I would never assume that anything anyone says is accurate. I was
just thinking about that earlier this morning, after my friend's vet
gave me some very dubious advice, and someone else told me he's bound
to be right because he's a vet. I remember the five times medical
doctors have misdiagnosed me, and how 3 of them at least prescribed
either drugs or surgery totally inappropriately because they had made
the wrong diagnosis, and the orthopedist who set my broken leg
improperly. Three of these six were specialists, and one more
specialist (a seventh doctor) gave me mistaken advice, although it
didn't reach the level of malpractice. None of these doctors were
newbies, they all had a decade or more expeience, plus medical school,
internship, and for the specialists, residency.

And then there was the guy with a new Ph.D. in political science about
to teach a major university especially well known for its political
science department, who made the kind of blunder that I, 22 years old
with a degree in mathematics!, would never have made. Which almost no
one would have made. I don't think any one did more to cost us the
election I was working in. We lost by 4 votes out of 50,000 cast.

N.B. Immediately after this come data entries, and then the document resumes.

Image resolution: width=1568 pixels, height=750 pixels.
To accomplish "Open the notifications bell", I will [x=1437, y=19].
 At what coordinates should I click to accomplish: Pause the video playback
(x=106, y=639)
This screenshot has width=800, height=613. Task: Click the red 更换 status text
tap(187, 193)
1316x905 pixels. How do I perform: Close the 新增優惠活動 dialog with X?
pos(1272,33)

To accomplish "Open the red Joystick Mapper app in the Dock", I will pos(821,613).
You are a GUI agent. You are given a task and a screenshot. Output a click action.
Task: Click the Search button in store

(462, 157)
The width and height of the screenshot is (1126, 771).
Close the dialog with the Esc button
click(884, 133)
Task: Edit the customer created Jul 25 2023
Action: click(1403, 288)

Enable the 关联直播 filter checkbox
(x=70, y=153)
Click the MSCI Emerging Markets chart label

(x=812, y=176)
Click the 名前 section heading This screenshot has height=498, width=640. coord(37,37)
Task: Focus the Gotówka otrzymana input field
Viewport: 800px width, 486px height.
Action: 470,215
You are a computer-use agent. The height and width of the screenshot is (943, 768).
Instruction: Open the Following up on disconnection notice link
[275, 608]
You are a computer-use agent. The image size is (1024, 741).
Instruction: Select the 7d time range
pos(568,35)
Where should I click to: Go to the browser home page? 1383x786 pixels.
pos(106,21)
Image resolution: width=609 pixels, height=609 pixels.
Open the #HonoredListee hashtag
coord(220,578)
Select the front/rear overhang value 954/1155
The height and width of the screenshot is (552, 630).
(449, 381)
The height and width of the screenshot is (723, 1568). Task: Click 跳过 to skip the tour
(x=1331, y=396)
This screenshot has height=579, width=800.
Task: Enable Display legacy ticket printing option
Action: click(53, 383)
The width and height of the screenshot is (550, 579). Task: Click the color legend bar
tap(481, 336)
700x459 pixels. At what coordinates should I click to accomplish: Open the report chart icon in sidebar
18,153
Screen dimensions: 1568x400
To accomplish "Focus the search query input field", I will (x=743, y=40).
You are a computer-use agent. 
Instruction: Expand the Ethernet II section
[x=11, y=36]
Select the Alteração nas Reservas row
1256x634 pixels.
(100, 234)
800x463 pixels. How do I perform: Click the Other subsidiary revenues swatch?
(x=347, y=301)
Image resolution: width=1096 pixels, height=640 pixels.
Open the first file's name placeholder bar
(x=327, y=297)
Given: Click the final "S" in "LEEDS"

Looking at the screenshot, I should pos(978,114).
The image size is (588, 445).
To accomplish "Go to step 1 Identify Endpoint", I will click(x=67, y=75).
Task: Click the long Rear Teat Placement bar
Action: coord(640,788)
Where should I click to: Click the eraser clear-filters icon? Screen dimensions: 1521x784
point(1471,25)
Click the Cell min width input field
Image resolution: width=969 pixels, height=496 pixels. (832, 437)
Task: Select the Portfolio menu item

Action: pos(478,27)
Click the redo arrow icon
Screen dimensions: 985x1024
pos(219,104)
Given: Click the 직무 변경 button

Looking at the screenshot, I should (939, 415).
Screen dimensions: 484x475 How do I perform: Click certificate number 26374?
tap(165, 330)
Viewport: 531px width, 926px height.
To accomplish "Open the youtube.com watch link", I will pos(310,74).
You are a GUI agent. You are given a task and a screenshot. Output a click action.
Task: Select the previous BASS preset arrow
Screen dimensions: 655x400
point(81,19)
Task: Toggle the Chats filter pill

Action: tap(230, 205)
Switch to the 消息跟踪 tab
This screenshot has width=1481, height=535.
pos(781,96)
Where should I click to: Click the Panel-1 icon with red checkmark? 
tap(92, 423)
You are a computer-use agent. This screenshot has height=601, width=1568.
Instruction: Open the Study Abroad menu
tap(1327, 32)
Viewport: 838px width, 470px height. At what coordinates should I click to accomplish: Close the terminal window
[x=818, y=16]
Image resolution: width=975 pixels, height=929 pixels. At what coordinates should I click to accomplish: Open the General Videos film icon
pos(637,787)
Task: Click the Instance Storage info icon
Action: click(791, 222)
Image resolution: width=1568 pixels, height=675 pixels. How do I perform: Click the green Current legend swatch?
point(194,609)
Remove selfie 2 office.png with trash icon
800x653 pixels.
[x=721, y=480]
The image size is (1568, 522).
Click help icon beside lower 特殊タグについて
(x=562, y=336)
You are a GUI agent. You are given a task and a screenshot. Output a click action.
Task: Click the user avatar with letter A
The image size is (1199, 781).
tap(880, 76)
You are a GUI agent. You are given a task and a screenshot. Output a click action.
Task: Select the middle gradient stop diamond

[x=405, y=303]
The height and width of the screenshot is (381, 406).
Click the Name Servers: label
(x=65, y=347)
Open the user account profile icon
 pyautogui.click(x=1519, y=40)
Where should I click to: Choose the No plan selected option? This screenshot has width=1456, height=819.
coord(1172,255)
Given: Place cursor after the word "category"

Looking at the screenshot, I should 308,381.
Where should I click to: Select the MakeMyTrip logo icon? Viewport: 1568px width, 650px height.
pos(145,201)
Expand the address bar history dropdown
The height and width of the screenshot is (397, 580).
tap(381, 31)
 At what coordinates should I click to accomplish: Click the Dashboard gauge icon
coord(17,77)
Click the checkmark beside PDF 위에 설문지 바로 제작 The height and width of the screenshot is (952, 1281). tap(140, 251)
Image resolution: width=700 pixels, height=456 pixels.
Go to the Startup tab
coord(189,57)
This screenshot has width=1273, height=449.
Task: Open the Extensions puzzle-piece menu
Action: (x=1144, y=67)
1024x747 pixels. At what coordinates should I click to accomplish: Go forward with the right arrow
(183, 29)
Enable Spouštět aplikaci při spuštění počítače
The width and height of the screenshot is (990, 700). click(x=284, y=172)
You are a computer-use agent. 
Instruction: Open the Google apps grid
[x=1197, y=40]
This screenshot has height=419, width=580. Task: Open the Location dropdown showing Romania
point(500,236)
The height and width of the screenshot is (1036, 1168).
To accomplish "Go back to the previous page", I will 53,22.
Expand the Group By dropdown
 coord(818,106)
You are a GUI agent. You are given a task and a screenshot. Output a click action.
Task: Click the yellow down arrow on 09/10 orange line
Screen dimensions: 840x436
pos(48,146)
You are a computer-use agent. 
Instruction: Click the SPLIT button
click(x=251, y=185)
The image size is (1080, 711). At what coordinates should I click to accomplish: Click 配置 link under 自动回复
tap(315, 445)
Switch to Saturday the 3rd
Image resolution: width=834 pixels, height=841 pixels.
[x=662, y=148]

It's harder to live without being able to rely on more people, it's
unnerving, but it can also be unnerving to rely on someone who turns
out not to have known what he's talking about.

**

>but still.... I have a light switch in a central location on the
>wall. I want to move that switch further over about a foot closer to
>the edge of the wall. He told me that he would have to cut out the
>drywall between the two points (possibly more depending on wire pipe
>locations), and then we would have to get the drywall repaired and
>repainted.

In addition, to the other questions people have asked, do you have
access to this wall from underneath? You don't have to be able to
tell exactly where the wall is. I just want to know if you there is a
finished ceiling below it or an unfinished space with the floor above
showing or easily accessible.

>Suddenly, moving a light switch turns into a $2,000
>project (my exaggerated estimate, not his). How come the wires that
>are currently in the wiring pipe up to the switch cannot just be

Is metal conduit required, or you just have it for some other reason?

>extended horizontally from point A to point B where the new switch
>would be? Then, he would just cap the old hole with a cover and cut

Yes, a cover. Someone else noticed that.

>out a single square for the new switch.

There are boxes that can be put in walls with holds no bigger than the
box. They're called "old work" boxes, even though they're new,
because everything else is old.

> I understand that I do not
>know NEC codes (or anything about electricity for that matter), but is
>there no easier way to move a light switch one foot?

You could also put an electrostatic pillow in the wall between the old
switch and the new switch. They are about 45 dollars, but no wires
would be required.

You don't think this would work? See, you do know something about
electricity.

**Details of just two example above: 1) I had a pain in my side, and
the first doctor wanted to do an appendectomy. She would have done it
I'm sure if I hadn't gone to see another doctor. I had just a little
bit of fat at the right spot, and despite how small it was, even after
he told me it was there, I just couldn't see around it to see the
bruise on my side. 2) In high school, when I would get dizzy standing
up suddenly, after an EEG, my GP prescribed a drug which I later
learned was for epilepsy. I don't think he told my mother anymore
than he told me, but she wanted to see a specialist. The board
certified neurologish prescribed a second drug in addition to the
first, and when my mother asked if it was habit-forming, he said,
"What do you think we're doing here, Mrs. MM, running an opium den."
He never did answer her question. We had to go see a second
specialist to find one who listened carefully to my story (for
example, it ONLY happend when I stood up.), and took me, over the
course of a couple weeks, off both drugs. Story is too complicated,
but later a prime researcher in epilepsy told me that I didn't have
epilepsy and had never had it. I got dizzy, or feint, just like about
half the papulation does if they stand up too fast.